И мама Борина тоже говорила слово  «шансонетка». Боря вспомнил, как она осуждающе говорила его сестре, которая сейчас только что и звонила ему с вестью:

 

«Ну, что ты оделась как Юлька шансонетка?!»

 

- Какая Юлька, мама? – спрашивала сестра,  оглядывая свои бока с юношеским интересом.

- Не знаю никакой Юльки, но прекрасно знаю, кто такая шансонетка, не думай, я тоже училась, - говорила мать, грузно уходя в кухню, где у нее что-то подгорало.

 

- Ну и что такое шансонетка, мама? – спрашивала сестра, поправляя белоснежный воротник из крепа, своей кофточки.

 

- Прекрасно знаю, что такое шансонетка, доченька, - чеканила мать из кухни на радость соседке Нюре, - шансонетки – это те самые женщины, которые носят зеленые туфли.

 

За день до этого они ссорились из-за зеленых туфель, которые сестра купила во Фрунзенском универмаге, выстояв чудовищную очередь. Шла осень 1957 года, 40-й год Советской власти. Дело было в Ленинграде, в Ленинском скромном районе, где они тогда жили. Боря почему-то сейчас прекрасно все помнил про то, что было, где это было и кто что сказал, и как сказал. Мать его выглядела молодо, но устало тогда.

 

- Посмотри, здесь же все открыто, все видно, - говорила мать, показывая рукой на туфли.

 

- Это ступня, мама, ты знаешь, что такое ступня? Ступню тоже нельзя показывать? Ты же инженер, мама, - говорила сестра.

 

- Мать говорит нельзя, значит нельзя, - вступала Нюра. Она была солидна и сосредоточена.

 

- Что вы говорите, тетя Нюра, это венгерские туфли, последняя мода, - объясняла сестра.

 

- Мать говорит нельзя, значит нельзя, - повторяла Нюра. Она была с матерью в коалиции и в силу возраста и в силу экономических причин – мать одалживала всегда рубль-другой, а у Бориной сестры и денег не было и вообще, поддерживать надо своих, которых можно понять.

 

- Ты Борю испортишь, стиляга, - говорила мать, - смотри, вот «Крокодил» еще напишет.

 

- Как тебе не стыдно, - говорила сестра, - ты же член партии, мама.

 

- Это мое дело, дочь, - говорила мать, - а вот ты, все-таки, дура, Анна, а штык флейш мит фир эйгн,

«четырехглазый ты, кусок мяса» (вольный перевод с диалекта).

 

- Я не ношу очки, мама, и ты это прекрасно знаешь, - сердито говорила дочь и убегала в зеленых туфлях  из дома, топая по ступенькам с четвертого этажа. Лифта в их доме не было, о лифте и не думал никто.

 

- Все равно придется вернуться, все равно.
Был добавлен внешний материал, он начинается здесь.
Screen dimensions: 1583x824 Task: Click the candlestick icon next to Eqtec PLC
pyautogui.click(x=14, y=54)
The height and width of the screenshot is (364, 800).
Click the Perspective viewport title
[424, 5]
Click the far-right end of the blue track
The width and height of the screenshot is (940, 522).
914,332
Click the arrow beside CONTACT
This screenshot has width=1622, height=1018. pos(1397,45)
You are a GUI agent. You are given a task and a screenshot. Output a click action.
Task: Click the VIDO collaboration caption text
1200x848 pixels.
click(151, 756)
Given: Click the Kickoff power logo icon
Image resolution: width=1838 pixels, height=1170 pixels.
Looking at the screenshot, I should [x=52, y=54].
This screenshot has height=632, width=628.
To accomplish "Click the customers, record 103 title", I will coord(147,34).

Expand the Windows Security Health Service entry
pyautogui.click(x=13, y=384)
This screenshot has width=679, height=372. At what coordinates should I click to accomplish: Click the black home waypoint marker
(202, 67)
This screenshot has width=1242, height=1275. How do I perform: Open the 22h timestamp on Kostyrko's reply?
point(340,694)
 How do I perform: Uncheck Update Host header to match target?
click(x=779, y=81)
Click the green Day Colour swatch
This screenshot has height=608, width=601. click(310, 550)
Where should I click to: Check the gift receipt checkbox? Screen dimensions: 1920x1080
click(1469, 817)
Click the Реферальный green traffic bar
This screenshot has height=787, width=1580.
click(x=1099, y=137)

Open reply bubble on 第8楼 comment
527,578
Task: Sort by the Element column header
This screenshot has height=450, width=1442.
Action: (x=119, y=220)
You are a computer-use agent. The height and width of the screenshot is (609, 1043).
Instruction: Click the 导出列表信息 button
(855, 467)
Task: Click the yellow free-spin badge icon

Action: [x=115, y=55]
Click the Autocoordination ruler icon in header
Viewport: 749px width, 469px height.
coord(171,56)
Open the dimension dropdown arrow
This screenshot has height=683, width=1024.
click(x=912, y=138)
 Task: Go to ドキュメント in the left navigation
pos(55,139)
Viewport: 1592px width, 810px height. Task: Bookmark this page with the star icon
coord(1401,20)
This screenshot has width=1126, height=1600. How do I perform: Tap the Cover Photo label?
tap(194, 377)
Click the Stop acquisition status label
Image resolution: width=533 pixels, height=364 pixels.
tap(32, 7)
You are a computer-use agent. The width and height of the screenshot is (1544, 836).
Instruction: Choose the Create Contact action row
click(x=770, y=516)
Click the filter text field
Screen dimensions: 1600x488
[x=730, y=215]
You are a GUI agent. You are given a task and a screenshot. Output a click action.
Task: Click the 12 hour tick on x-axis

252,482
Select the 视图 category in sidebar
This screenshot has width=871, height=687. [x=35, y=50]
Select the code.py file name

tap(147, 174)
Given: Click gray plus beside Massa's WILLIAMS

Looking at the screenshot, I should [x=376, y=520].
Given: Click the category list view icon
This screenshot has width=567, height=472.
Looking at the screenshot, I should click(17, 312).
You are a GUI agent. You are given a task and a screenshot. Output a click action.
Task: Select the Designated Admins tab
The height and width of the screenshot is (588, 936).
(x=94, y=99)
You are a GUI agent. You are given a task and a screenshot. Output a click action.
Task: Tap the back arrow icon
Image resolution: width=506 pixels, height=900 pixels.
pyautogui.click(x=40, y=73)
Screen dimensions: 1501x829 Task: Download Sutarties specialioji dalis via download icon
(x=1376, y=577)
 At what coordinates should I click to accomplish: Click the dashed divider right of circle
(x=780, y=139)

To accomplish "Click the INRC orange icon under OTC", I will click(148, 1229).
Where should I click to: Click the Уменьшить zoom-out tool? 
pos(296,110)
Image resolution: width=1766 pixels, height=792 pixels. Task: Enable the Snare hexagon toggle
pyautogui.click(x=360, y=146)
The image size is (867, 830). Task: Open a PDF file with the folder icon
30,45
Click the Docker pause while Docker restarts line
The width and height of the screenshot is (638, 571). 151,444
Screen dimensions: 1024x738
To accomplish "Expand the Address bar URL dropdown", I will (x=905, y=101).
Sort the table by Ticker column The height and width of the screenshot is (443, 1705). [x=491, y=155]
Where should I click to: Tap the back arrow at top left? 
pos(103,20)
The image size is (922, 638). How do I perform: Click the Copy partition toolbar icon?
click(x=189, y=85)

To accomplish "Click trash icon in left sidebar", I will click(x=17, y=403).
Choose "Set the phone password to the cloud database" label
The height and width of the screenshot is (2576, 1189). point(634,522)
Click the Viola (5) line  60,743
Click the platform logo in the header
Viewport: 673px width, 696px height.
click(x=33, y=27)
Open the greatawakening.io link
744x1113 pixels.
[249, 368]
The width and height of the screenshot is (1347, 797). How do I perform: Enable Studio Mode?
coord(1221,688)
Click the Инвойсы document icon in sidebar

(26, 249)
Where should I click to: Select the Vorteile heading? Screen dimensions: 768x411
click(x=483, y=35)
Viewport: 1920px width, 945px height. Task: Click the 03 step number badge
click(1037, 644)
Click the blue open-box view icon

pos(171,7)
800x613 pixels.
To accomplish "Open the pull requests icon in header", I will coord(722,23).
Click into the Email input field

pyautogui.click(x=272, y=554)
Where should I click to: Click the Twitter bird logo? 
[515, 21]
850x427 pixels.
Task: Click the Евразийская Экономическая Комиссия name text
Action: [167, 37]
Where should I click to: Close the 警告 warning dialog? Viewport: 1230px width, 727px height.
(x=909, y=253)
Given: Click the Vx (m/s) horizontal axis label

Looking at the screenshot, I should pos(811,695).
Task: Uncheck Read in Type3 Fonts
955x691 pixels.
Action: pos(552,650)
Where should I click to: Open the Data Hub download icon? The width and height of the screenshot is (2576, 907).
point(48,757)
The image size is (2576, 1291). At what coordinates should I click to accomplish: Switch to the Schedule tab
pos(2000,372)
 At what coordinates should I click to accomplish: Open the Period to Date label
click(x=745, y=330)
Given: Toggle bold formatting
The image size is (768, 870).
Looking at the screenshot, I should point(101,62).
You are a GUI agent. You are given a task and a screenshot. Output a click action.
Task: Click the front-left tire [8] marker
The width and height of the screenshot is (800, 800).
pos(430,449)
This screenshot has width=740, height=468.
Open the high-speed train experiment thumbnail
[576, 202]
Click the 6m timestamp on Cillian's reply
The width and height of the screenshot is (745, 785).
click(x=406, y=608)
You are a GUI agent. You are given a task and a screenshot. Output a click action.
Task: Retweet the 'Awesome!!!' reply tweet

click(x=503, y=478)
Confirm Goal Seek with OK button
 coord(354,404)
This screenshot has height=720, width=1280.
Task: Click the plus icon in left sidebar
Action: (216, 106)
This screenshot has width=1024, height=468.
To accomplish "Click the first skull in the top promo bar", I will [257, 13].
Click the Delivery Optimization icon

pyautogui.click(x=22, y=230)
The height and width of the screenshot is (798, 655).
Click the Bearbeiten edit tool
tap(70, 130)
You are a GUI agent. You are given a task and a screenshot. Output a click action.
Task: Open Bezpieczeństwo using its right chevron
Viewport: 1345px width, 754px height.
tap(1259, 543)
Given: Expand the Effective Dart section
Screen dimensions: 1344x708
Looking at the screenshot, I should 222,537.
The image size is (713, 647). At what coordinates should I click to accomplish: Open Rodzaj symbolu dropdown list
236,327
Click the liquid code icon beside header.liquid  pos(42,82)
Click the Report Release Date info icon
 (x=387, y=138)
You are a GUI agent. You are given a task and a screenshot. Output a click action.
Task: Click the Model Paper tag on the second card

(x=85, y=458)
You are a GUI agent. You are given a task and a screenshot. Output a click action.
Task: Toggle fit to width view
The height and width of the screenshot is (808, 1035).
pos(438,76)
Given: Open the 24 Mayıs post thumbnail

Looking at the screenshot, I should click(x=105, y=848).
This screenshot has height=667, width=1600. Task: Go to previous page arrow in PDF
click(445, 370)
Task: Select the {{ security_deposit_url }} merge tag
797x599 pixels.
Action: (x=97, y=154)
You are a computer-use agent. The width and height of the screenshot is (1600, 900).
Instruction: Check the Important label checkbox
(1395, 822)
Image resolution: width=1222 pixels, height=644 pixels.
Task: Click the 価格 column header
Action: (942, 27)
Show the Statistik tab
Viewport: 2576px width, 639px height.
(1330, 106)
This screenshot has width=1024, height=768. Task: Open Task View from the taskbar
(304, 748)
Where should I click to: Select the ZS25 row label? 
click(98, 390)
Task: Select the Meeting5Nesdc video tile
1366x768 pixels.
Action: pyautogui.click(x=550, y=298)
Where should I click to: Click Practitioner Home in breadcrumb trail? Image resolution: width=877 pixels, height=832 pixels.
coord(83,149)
От правды не уйти и от себя не убежать, - говорила мать ей

вслед.

 

- Дай, трешку, до получки, Сима. Пожалуйста, - говорила Нюра твердым голосом. Она была склонна к экзистенциальным раздумьям о жизни во всех своих ипостасях.

 

- Сейчас. Боря, идем обедать и, пожалуйста, никогда не носи такую обувь, не спросясь, - говорила мать. Она тоже переживала, у нее тоже была душа, она была очень добрым, странным человеком. Мать никогда не могла пренебречь мнением общества, она была общественным человеком. Любила одалживать работягам на бутылку, у отца научилась всегда подавать нищим, вообще очень поддавалась разным влияниям.

 

«Раз просит, значит ему очень надо», - говорила она. Но двадцать копеек могла дочери не дать, жалея денег. Потом сдавалась на уговоры и деньги давала, бормоча под нос про дочь  «крутой зад», если вольно и приблизительно перевести с диалекта выражение («крумэ тохэс»).

 

- Венгерскую обувь никогда  не носить, мама? - спрашивал Боря.

 

- Зеленую не носи, - говорила Нюра.

 

Дождь второй половины октября набирал силу за окном – Боря очень любил такую погоду. Это время года было его временем года.

 

Боря поел суп с вермишелью, содержание которого говорило об их жизни, о матери и семье больше, чем самая подробная кадровая анкета, заполнявшаяся как священная рукопись. Он доел жареной картошки с чугунной сковороды, куснул мятый соленый огурец и прилег на родительскую кровать отдохнуть, ради чего мать откинула пикейную накидку и подоткнула подушку под его головой.

 

- Cпи, мальчик мой, отдохни от этой жизни, - сказала она ему, погладив по голове, своей невероятной узкой ладонью с очень сильными пальцами.

 

Однажды на кухне, выпившая водки Нюра, сказала матери понаблюдав за нею, ее перемещениями, метаниями, движениями: «А у тебя, Сима, рука как у еврейки». Боря питался за семейным столиком, накрытом зеленоватой, клетчатой клеенкой, насыщенным супом, в углу кухни у тусклого окна, и все слышал, замерев. Мать ответила Нюре, объективно правильной и современной женщине, что «я и есть еврейка, что уж тут поделать?». И продолжила свои метания – от столика к раковине, к  плите и обратно. Ее не занимала любознательность соседки. Ну, не знает человек, а знать хочет, что в этом плохого?

 

Вопрос, который был расслышан Нюрой, в конце маминой фразы смутил Нюру. Она пригорюнилась и сказала:

 

- Как что?

 

- Ну, еврейка и еврейка, что в том-то?

 

Нюра что-то пробурчала, в смысле, что «ничего, Сима, в этом нет, я просто спросила, не обижайся». Она кажется смущалась своего любопытства, что вот, человек, мне деньги одалживает, а я ее еврейкой называю. Нюра всегда долги отдавала, не по часам, но почти вовремя.

 

Сима ко всем этим разговорам, надо сказать, относилась спокойно, как к чему-то неизбежному, чем нужно платить за удовольствие жить здесь и с ними-такими, замечательными. Именно так она думала про СССР и советских, вернее, русских людей.

 

Потом Нюра поднималась и уходила. В коридоре позже раздавался ее высокий, звонкий голос: «Ты куда Нинка, направилась, опять трусы не надела». Ответ Нинки, дочки машиниста, Боря расслышать не смог.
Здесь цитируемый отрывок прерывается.